● **REQUIRED ACTION**
Filter the material, keeping only lines with the word "agent".
╭─ THE DATA
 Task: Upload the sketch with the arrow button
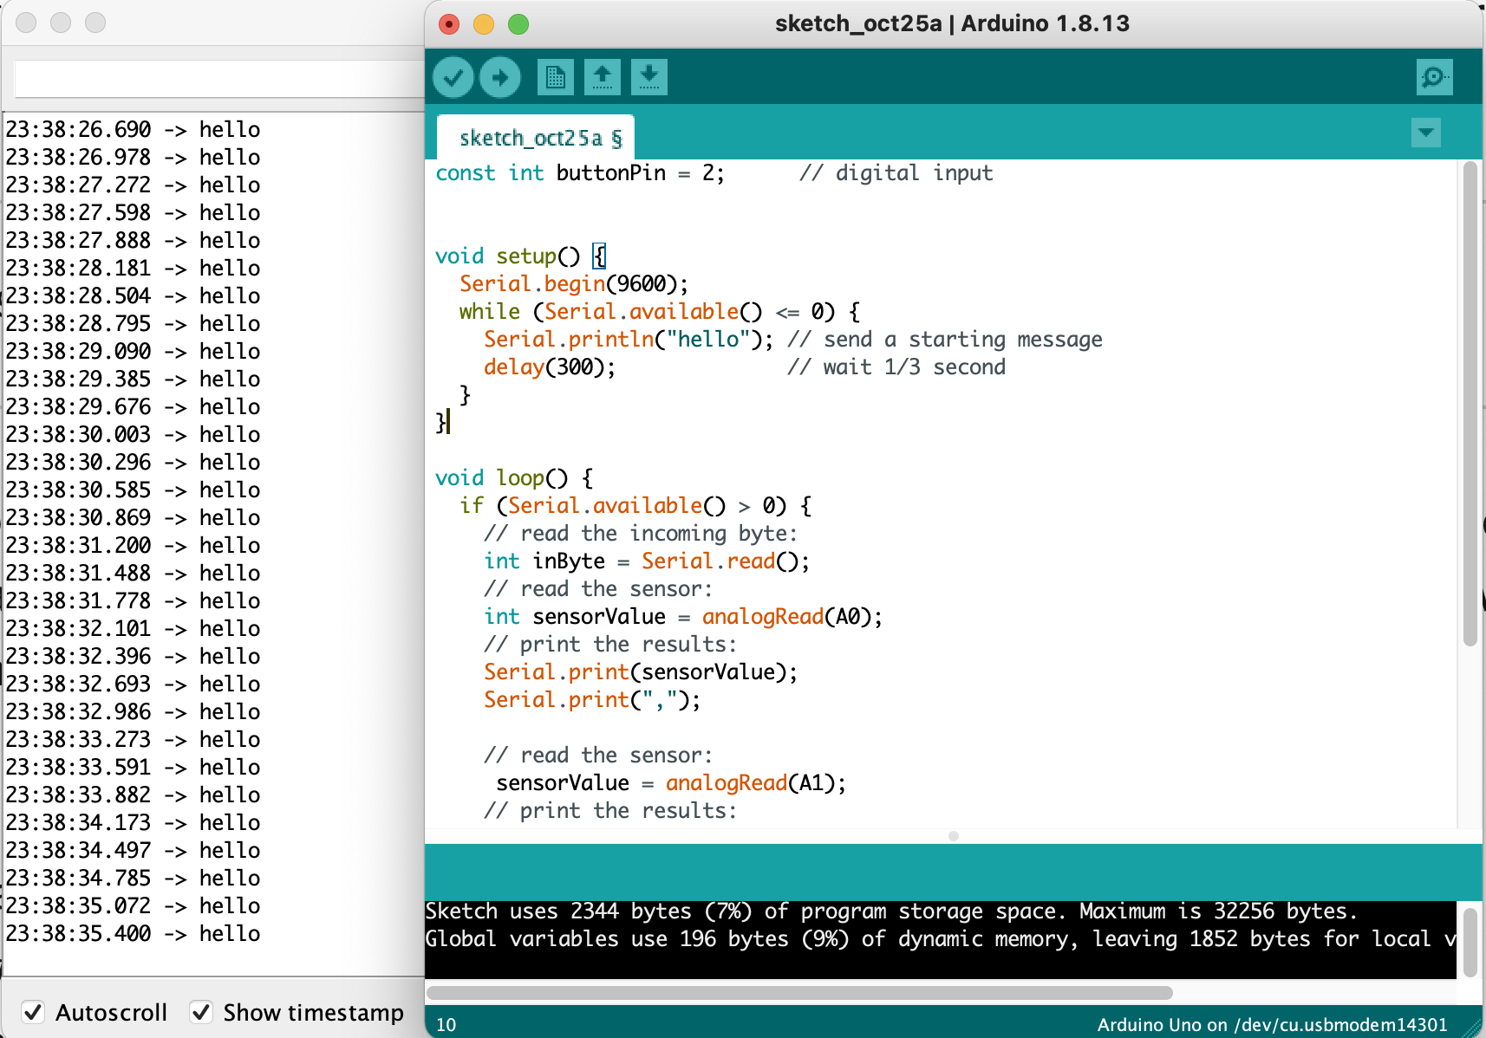[x=500, y=78]
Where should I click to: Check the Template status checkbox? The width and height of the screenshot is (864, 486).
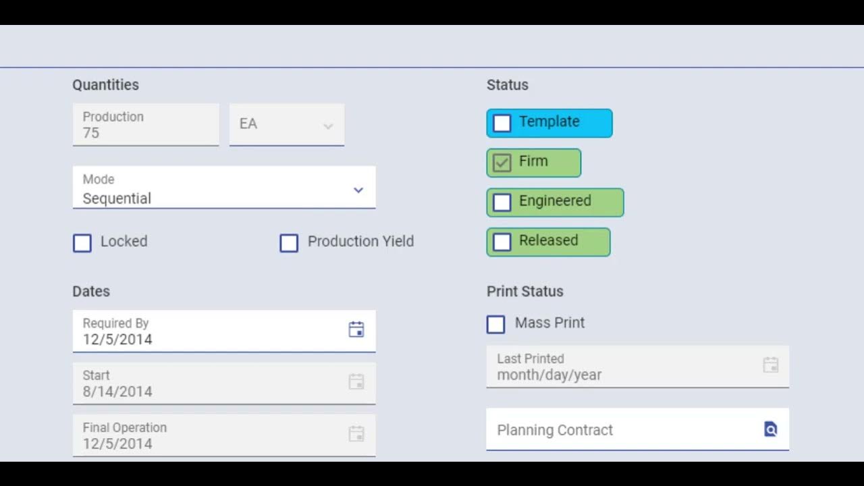pyautogui.click(x=502, y=124)

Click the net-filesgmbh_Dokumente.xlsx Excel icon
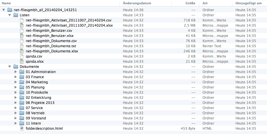22,51
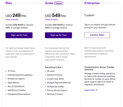
Task: Click the Custom pricing label in Enterprise
Action: [89, 15]
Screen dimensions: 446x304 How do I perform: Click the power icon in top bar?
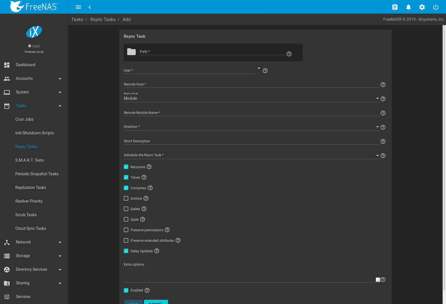(x=435, y=7)
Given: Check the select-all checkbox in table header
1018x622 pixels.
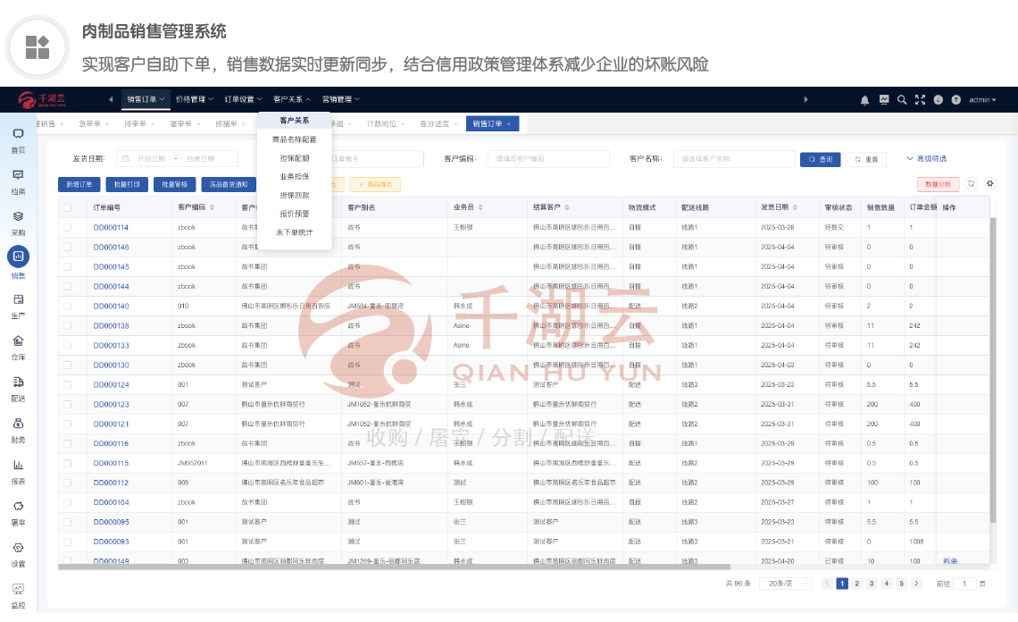Looking at the screenshot, I should click(x=67, y=207).
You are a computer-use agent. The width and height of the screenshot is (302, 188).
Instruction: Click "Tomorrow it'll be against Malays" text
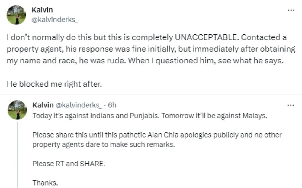[x=215, y=116]
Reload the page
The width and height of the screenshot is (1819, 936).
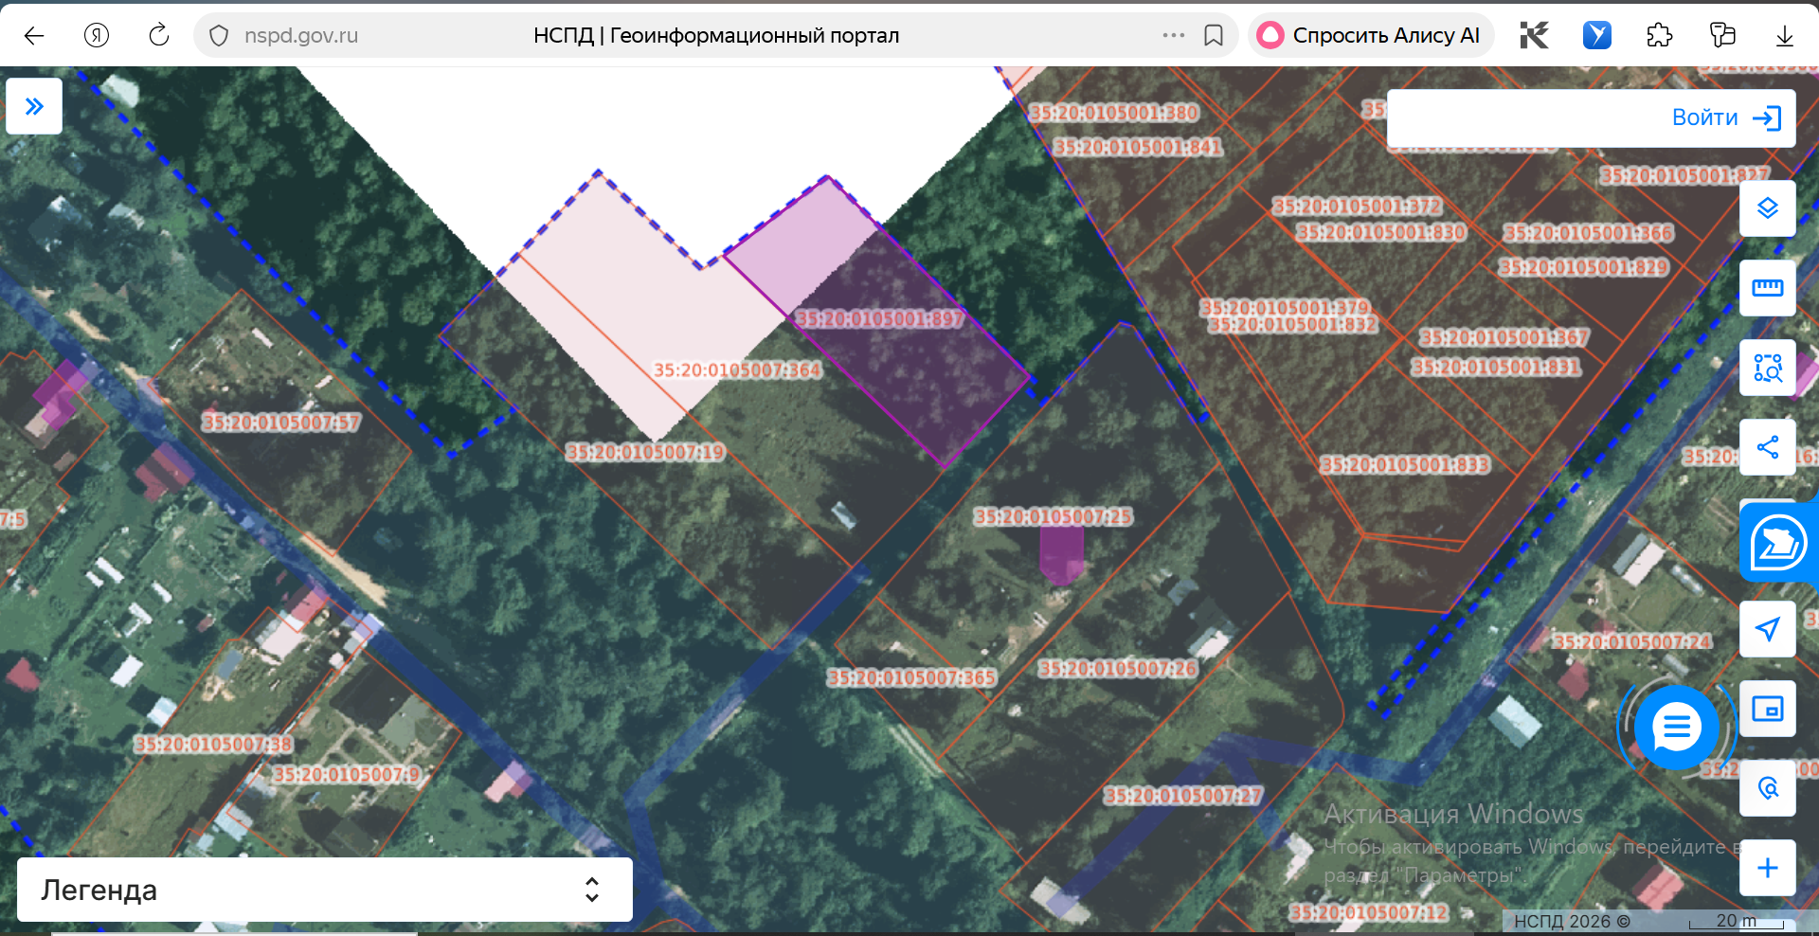[x=159, y=35]
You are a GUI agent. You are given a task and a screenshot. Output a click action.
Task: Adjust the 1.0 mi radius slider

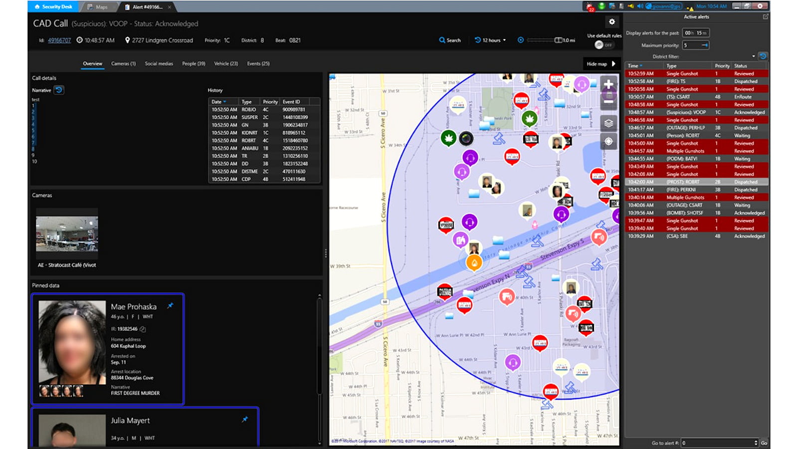pyautogui.click(x=558, y=40)
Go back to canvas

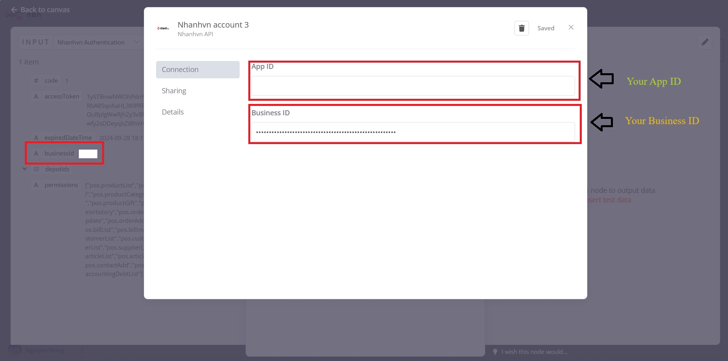click(x=40, y=9)
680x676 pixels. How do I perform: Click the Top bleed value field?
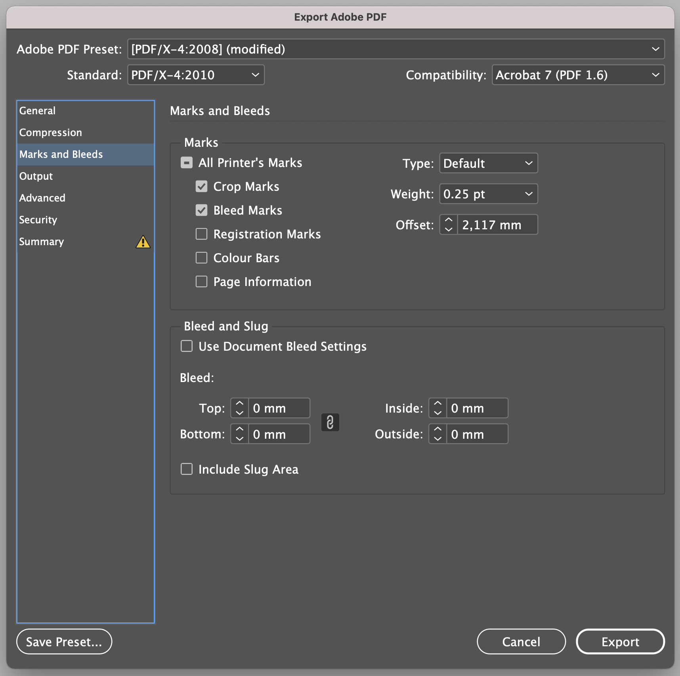tap(279, 408)
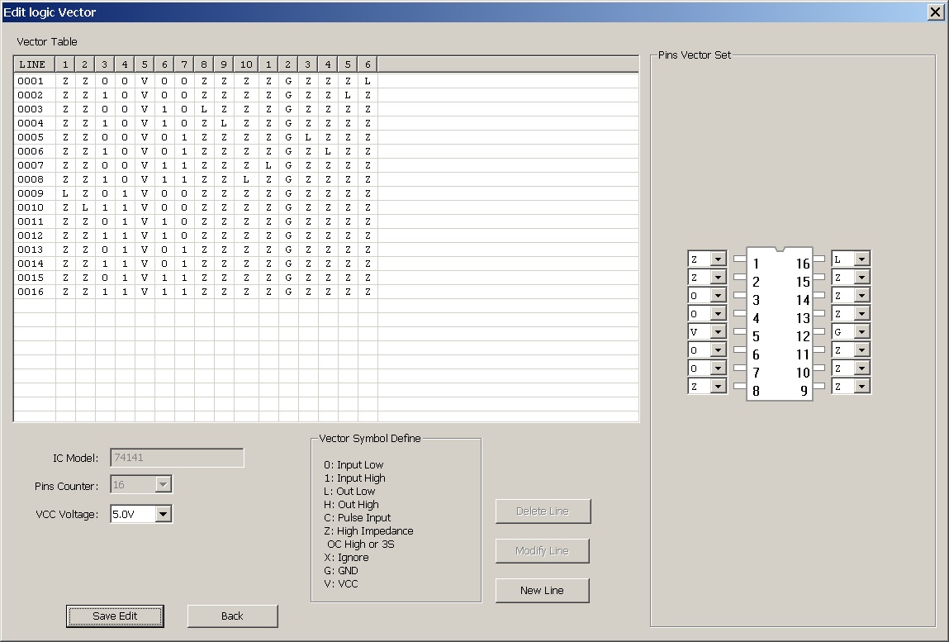Click the Modify Line button
The width and height of the screenshot is (949, 642).
point(542,550)
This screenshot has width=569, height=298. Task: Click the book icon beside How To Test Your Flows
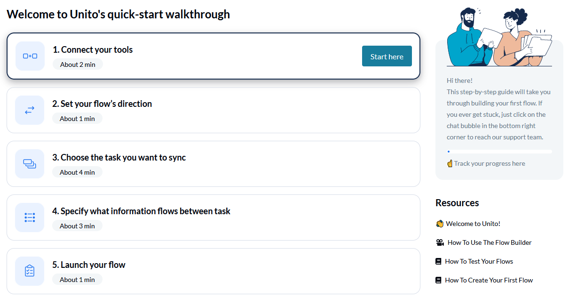pyautogui.click(x=438, y=261)
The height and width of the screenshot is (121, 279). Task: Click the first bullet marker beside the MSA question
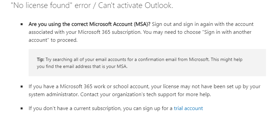coord(22,24)
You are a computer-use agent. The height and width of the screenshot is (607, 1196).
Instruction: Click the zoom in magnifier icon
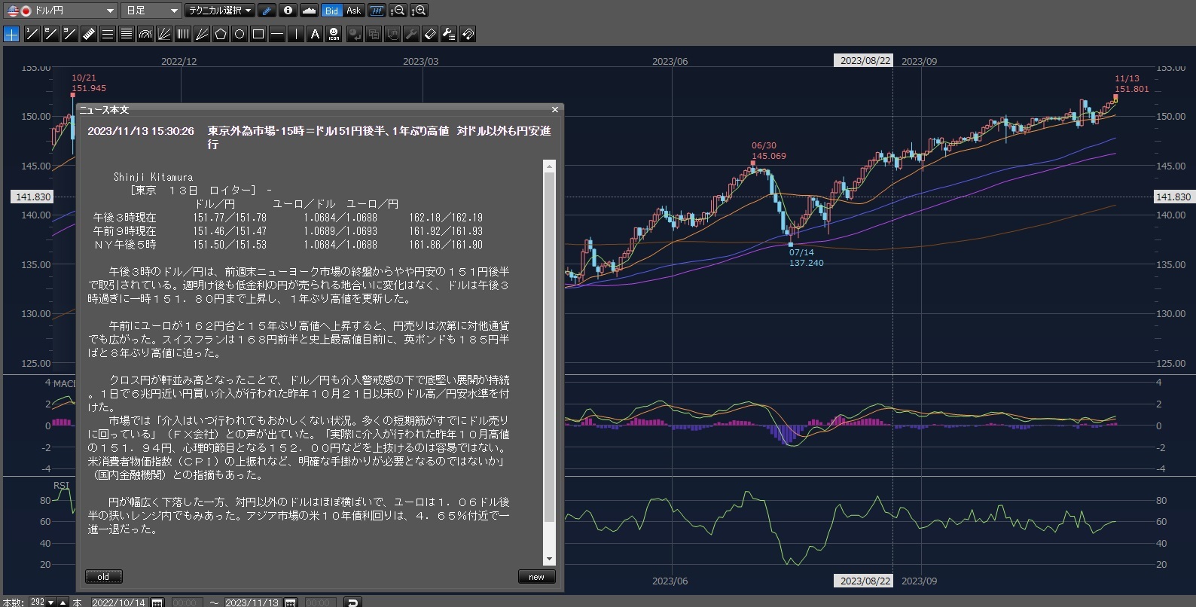point(420,11)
╰─
● **TASK RESULT**
You are a computer-use agent. The width and height of the screenshot is (302, 188).
You are a GUI agent. You are given a task and a screenshot. Output a click action.
You are a computer-use agent. The height and width of the screenshot is (607, 1196).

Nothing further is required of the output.